Women in the tech industry

One thing I always get asked in an technical job interview is “How do you feel about working in a male dominant environment?”. My answer is usually always the same “I’ve only ever worked with men in IT so I’m pretty used to it”. But honestly, I really don’t mind. It doesn’t make a lot of difference. However it does baffle me how people are still asking this question in this day and age; both men and women work in many of the same industries nowadays.
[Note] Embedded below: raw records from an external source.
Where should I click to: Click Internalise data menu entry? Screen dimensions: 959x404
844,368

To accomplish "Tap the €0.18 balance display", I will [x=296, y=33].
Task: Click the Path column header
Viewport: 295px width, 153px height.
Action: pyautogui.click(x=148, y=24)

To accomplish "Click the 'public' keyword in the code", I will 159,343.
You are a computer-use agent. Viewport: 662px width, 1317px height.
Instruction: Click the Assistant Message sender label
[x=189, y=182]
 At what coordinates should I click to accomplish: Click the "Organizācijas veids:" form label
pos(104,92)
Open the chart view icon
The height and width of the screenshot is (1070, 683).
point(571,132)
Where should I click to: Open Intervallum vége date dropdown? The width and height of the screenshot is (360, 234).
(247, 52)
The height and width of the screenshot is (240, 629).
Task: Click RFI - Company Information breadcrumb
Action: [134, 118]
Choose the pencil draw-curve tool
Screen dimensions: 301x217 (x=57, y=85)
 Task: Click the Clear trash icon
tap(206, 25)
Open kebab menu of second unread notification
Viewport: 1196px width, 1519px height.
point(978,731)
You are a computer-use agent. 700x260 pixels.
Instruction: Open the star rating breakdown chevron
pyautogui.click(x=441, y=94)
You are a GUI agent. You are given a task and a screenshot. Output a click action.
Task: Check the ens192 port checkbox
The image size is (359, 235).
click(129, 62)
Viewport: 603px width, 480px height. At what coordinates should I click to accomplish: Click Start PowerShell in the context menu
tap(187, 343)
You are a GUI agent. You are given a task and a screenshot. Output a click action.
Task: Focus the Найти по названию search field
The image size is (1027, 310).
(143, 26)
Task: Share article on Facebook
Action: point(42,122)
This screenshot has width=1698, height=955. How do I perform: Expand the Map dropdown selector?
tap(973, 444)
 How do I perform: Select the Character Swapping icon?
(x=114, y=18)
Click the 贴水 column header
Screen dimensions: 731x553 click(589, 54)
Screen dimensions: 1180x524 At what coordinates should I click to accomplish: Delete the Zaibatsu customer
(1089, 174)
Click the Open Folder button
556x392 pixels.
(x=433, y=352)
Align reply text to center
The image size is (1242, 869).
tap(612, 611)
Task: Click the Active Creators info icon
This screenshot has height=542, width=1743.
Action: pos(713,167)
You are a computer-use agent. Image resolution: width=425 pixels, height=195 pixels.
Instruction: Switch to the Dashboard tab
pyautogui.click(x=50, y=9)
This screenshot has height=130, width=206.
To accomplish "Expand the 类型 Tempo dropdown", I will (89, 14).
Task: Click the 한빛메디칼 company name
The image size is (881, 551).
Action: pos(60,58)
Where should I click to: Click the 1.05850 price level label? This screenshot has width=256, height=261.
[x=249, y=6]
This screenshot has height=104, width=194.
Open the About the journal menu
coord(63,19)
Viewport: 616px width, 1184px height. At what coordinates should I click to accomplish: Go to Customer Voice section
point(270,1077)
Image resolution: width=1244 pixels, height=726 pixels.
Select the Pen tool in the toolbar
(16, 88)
Ok, so you’ve heard of Spotify right? Well its a very popular music streaming service and this is a picture of :

Lynn Root, 28, back-end engineer, Spotify

Three years ago Root was working in banking—but then she took a computer science class. “I did my final project in [the coding language] Python,” she recalls. “The idea of creating something out of nothing electrified me, and I said, ‘Screw finance!'” Now she’s an engineer at Spotify and a global leader of PyLadies, a mentorship organization for women in tech who code in or want to learn Python.

Her words to live by: “You don’t need a degree in computer science to work in tech,” she says. “You need gumption and focus. It’s OK not to know something as long as you show that you’re intelligent enough to learn it.”

 

From the outside it seems that the technical industry is dominated by men and can be intimidating for some people to go and ask for help with a technical problem or even to be working in the same office! But when you look under the cover, there’s so much more. Providing they know what they’re doing, I’ve found work places and customers alike, often prefer female technical support. For the work place, it makes the company look good and helps their image in terms of equality and discrimination. It can also help balance out any high levels testosterone in the office resulting in more focus and productivity. It is also good to have a different way of thinking on board. After all, females use technology too! And if females use technology, surely it would be beneficial for the company to have female input. For the customer’s point of view, approaching an office which has a female in can be less intimidating. Women can also be more sympathetic to customer’s technical problems and fear not to criticize the customer. Now this isn’t meaning that men can’t also be like this, but it is just more common and natural for women.

My advice to women in the tech industry or even wanting to be in the industry, is to not give up! Don’t be intimidated by all the men and their knowledge. After all, you have one very big advantage which makes you unique and desirable to the female-lacking tech industry … you’re a woman!